BIKERUMOR: What have you been working in since NAHBS last year?
ERIC: Winter Bicycles specializes in made-to-measure custom bikes. I’ve had a great year working with clients on bikes built for their needs, fit and aesthetic tastes. Just like the customers I work with, each one is unique. This year I have also started to formalize my “After Hours Specials”- essentially builder project bikes I use to work through ideas and concepts I want to develop, or that I use to highlight specific attributes for shows. These are built as time and inspiration permits, and are available alongside my built to order offerings.
Lastly, my stand alone stems and forks are picking up. I offer these as upgrade items to address fit needs or cap off that special build with a personalized finishing touch.
BIKERUMOR: Any killer custom bike builds?
ERIC: Absolutely! They are all a blast to do, but a couple of stand outs for me are bikes I called the Mix-N-MAX, L’Arrotino and a set of San Ume “tribute” bikes that based on some 3Rensho bikes.

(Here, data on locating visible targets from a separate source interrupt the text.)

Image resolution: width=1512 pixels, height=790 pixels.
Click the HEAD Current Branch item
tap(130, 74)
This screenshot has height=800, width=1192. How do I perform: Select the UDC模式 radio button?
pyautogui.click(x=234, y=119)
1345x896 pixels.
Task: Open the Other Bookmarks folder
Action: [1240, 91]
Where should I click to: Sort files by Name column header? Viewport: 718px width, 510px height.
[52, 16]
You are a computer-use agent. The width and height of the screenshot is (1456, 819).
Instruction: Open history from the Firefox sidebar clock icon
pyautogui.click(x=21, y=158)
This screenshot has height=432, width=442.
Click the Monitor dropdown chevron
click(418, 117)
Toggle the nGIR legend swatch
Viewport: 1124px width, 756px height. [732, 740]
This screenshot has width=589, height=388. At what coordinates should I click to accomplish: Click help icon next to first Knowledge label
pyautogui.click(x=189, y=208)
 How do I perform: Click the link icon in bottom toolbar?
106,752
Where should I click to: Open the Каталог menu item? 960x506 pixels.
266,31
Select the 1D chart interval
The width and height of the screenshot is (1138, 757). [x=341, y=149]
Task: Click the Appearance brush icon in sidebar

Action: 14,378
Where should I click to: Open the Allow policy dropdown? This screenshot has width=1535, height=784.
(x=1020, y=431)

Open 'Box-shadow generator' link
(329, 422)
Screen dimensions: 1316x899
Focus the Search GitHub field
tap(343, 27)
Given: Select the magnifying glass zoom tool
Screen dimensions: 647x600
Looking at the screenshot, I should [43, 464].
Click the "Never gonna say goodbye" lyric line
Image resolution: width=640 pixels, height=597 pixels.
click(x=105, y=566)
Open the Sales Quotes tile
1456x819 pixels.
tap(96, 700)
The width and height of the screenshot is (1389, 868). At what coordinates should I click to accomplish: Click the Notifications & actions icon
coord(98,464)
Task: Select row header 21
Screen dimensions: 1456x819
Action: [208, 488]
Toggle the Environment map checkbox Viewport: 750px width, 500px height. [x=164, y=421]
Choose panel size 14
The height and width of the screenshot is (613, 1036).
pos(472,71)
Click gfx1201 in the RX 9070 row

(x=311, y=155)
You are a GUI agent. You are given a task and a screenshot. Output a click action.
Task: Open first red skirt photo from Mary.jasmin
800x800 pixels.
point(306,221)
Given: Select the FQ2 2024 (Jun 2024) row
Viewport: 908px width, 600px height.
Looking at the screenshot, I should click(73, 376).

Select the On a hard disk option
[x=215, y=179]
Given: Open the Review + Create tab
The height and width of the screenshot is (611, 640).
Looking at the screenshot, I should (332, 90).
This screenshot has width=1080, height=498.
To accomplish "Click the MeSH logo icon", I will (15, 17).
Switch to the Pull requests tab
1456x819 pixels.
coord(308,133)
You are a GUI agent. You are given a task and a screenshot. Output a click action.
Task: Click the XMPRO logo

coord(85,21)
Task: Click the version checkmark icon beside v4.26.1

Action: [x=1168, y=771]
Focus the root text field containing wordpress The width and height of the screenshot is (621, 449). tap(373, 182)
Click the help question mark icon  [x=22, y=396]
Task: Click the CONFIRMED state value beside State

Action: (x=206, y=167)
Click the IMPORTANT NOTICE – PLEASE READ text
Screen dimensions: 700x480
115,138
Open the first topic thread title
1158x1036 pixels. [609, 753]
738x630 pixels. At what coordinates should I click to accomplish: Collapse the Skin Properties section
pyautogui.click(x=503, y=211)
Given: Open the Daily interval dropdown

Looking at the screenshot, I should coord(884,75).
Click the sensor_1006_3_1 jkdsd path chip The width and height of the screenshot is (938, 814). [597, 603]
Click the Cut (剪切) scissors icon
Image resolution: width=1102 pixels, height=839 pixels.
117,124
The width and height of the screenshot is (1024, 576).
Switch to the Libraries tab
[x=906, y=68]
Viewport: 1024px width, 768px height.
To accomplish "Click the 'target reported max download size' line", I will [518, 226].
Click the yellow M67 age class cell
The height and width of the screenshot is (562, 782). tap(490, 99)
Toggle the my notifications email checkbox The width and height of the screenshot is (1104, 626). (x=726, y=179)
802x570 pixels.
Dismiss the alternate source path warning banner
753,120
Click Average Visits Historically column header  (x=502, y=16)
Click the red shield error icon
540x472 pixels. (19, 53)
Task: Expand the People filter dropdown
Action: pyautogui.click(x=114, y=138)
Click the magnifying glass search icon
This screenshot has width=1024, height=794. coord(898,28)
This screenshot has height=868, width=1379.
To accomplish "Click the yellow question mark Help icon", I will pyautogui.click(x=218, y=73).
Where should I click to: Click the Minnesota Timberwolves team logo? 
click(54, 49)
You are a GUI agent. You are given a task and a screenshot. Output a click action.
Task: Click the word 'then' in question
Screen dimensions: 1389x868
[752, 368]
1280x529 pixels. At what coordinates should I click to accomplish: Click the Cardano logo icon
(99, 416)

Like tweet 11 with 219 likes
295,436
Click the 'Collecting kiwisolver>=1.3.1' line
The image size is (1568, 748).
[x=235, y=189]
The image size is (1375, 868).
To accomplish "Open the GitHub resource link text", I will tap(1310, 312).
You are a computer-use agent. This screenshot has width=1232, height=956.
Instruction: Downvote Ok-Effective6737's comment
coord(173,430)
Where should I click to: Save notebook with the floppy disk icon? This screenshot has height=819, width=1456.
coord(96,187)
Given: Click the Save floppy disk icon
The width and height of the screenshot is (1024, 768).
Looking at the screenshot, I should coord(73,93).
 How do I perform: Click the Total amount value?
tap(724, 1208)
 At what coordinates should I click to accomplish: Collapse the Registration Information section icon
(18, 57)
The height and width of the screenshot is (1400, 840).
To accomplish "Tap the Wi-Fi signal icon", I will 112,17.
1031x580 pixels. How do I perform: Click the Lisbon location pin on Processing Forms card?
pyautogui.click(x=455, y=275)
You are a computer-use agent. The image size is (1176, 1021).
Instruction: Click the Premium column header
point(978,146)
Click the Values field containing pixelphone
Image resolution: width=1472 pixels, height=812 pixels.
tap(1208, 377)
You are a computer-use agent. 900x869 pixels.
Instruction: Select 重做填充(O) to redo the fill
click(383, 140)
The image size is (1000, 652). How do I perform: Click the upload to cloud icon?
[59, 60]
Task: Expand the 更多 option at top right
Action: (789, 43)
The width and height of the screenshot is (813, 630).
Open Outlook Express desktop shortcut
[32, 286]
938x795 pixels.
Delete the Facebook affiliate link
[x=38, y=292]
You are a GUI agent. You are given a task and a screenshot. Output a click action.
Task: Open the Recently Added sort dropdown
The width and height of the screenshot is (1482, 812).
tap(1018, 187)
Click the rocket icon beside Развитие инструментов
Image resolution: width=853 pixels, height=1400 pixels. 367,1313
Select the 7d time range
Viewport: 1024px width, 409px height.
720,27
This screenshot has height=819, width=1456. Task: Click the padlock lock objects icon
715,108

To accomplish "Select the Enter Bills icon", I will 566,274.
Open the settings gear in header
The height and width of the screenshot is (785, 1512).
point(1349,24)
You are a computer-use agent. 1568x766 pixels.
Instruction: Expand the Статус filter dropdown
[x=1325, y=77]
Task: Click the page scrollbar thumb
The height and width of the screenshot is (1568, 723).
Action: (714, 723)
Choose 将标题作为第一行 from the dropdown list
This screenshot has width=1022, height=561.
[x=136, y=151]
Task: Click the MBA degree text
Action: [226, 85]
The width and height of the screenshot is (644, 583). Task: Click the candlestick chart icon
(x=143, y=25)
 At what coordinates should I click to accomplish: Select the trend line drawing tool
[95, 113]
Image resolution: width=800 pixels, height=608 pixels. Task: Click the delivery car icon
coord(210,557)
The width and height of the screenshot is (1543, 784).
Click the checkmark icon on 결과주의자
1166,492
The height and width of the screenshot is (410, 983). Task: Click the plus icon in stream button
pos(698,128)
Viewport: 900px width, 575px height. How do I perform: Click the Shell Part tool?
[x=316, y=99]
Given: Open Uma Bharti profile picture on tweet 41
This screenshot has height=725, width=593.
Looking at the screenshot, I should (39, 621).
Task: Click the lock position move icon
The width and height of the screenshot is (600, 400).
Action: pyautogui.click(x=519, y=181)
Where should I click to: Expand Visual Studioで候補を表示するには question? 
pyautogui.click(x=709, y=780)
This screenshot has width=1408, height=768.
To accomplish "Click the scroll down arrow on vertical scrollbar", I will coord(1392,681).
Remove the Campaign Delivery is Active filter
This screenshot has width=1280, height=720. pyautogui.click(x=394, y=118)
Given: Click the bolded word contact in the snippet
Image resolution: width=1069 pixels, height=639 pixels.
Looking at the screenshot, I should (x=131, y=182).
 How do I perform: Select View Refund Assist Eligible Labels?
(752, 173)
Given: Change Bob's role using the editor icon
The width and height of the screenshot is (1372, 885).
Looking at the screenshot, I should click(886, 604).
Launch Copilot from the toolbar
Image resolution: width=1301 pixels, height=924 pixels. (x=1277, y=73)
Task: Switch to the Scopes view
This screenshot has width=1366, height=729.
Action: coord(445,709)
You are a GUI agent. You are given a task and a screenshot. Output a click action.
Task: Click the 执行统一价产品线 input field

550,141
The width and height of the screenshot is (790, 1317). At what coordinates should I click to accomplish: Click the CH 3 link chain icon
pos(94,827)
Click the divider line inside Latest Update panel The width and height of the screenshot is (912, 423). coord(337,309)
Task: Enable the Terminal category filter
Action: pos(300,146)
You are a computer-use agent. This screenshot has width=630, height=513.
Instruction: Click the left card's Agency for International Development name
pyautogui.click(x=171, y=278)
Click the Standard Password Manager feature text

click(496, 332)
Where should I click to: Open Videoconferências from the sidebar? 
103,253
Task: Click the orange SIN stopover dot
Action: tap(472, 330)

The Mix-N-MAX (above) is a blend of Columbus MAX and other tubes tailored to the riders’ uses. These bikes exemplify the “high performance, non-race” bikes I’ve been building since day one. These are designed to be aggressive daily drivers that would do well in stage and road races but are versatile enough for training miles, rain rides and even commuting and city use.
L’Arrotino (Italian for “knife grinder”, shown at top of post) was a bike commissioned by a commercial knife sharpener. It is based on a Roman example that has been in use since the 40’s, but with functional and mechanical upgrades to both the grinder and bicycle aspects, including the ability to fully maintain and service all of the parts. It was a highly challenging and equally rewarding build, and unlike anything else I have done.
I’ve also recently completed a pair of lugged track and crit frames. The customer requesting the track bike wanted a 3Rensho tribute. This was a great opportunity to build in classic manner but with upgraded materials. I called the track bike “San Ume”, roughly “three plum” based on my own logo. The crit frame I dubbed the Shadow Road, as it followed the track frame through the manufacturing process as one of my After Hours Specials. The San Ume is currently at paint- here are some shots “in the nude.” I’ll be sure to send some over when it’s been fully built up.
BIKERUMOR: Did you see anything last year that’s inspired you?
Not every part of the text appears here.